Snowballs, shotguns, silver bullets  – so, we want to affect change in a village of 1000 people; here are some methods. Shotgun: this involves a broad approach, say targeting 10 people from all over the village and hoping this spread will reach the maximum number of people; the silver bullet approach involves identifying the most connected person, and putting all your energy into them spreading this message using their vast network; finally, the snowball approach is like the shotgun in terms of choosing 10 people, let’s say. However, this time you choose people who are connected or geographically close. The spread will be slower, but the connectedness of this group means they are likely to successfully adopt the change with high trust, and then it’ll begin to spread to others. All of these methods have their own merits and pitfalls, as discussed by Centola in this fascinating chapter. See the Favourite Moment heading.

Relevance and its 3 principles for adopting: Centola suggests that relevance is vital in our choice to adopt. For example, when we judge a change or innovation to be useful to us, or if it requires a degree of emotional excitement or loyalty, we are far more likely to adopt if we engage with people who are similar to ourselves. However, if behaviour change is based on believing a behaviour is widely accepted, the opposite is true; we want to see a diverse set of people adopting something.

Tipping point for change: Centola’s research, conducted in a fascinating social network study (you must read it!), involved planting ‘agents’ into a community to influence a group decision. It turns out that 25% is the magic number. If 25% of people in a community or group advocate a certain decision or set of behaviours, that can be a tipping point for the rest of the group to conform.

Favourite moment: Malawi Farming experiment

In Malawi, the traditional method of planting crops in rows wasn’t sustainable due to soil erosion and inefficiencies in holding water in low-rainfall years. The solution was pit-planting, i.e. digging a small pit for each crop to be planted in. But this was a big change and needed strong take up across the country to help the agricultural industry, and, in turn, food supplies. Scientists used the snowball, shotgun and silver bullet methods in different parts of Malawi – whereby some ‘agents’ were planted to help with uptake – and over a few years reviewed which method lead to the most number of farms adopting pit planting.

Over the course of the trial, the snowball method was the most effective, and they started with just two agent farmers per village. The progress might have been slow at first, but the trust they created in their fishing net meant that others saw first-hand how the new method could be trusted.

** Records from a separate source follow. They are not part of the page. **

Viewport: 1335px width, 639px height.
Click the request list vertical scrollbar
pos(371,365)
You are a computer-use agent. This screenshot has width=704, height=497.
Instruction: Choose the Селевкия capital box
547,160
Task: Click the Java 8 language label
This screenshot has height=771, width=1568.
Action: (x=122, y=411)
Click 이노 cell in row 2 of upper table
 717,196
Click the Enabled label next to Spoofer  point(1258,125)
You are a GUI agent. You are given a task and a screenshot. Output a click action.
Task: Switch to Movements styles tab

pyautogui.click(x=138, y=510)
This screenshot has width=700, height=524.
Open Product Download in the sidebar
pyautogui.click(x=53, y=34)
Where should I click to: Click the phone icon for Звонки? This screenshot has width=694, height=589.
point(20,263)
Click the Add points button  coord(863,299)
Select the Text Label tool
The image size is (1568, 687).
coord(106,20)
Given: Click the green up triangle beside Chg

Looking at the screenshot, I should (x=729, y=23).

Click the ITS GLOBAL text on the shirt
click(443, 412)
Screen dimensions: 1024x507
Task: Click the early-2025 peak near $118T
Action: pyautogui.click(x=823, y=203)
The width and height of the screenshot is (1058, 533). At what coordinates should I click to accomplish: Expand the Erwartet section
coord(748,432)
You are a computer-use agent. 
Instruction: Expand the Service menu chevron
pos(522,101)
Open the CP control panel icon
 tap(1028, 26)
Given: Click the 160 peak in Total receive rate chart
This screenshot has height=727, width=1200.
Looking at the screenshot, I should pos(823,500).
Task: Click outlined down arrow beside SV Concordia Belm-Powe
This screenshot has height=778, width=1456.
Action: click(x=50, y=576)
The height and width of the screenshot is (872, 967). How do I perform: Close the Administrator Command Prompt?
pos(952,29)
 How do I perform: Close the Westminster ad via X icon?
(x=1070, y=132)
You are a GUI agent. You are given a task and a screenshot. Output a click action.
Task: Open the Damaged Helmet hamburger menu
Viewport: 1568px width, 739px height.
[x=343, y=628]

Another fabulous anecdote from the book – there are so many more.

Favourite quote – norms

‘The idea is a simple one: successful social change is not about information; it’s about norms. Social networks are not merely the pipes through which ideas and behaviours flow. They are also prisms that determine how we see those behaviours and interpret those ideas’

Key questions and reflections:

How could you adopt some of these principles to influence change in your organisation? Perhaps with a team? Perhaps with students?

Do you have the right infrastructure to initiate change and communication in both a fireworks and fishing net model?

Think about your organisation. Can you identify how and why behaviour or change has spread before? How could this be optimised?

Read this if…

You are a leader or manager interested in behaviour and change

You work within, or lead, a team and want to know how to improve dynamics and introducing change.